» Selected extract:
=====

Jeffrey A. Gibson (born 1972) is an American Mississippi Choctaw/Cherokee painter, and sculptor. He has lived and worked in Brooklyn; Hudson, New York; and Germantown, New York.

Early life and education 
Jeffrey A. Gibson was born on March 31, 1972 in Colorado Springs, Colorado. As a child his family moved frequently because his father worked for the United States Department of Defense. As a youth he lived in North Carolina, New Jersey, West Germany, and South Korea.

Gibson earned his Bachelor of Fine Arts degree in 1995 from the School of the Art Institute of Chicago. In 1998 he received his Master of Fine Arts from the Royal College of Art, sponsored by the Mississippi Band of Choctaw Indians. Gibson remarked on this opportunity provided for him: "My community has supported me ... My chief felt that me going there, being a strong artist, made him stronger."

Gibson has identified as queer and gay. He is married to Norwegian artist Rune Olsen, and together they have a daughter.

Career

Gibson was an artist in residence at Bard College, where he also teaches in studio art courses. In 2010 he was a visiting artist at the California College of the Arts.

=====

» Data supplied:
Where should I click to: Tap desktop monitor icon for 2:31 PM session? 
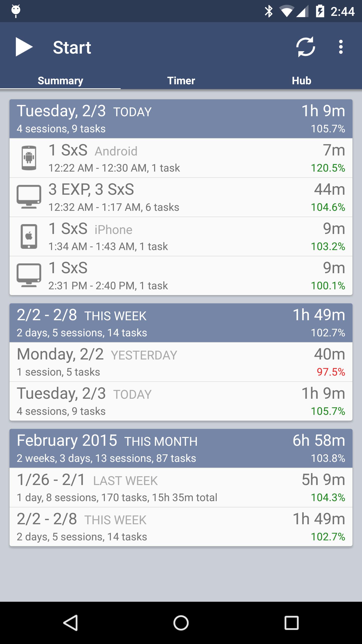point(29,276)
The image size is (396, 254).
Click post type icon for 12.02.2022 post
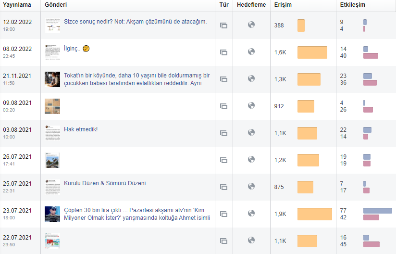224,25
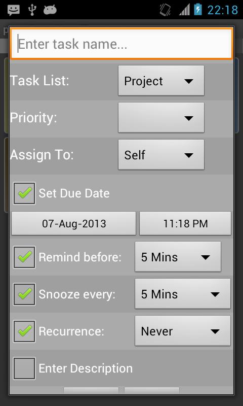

=====

» Set problem:
According to the biography of Jeffrey A. Gibson, from which school did he receive his Master of Fine Arts, and in what year? Rely only on the biography of Jeffrey A. Gibson, not on the lines.

» Exercise solution:
He received it from the Royal College of Art in 1998.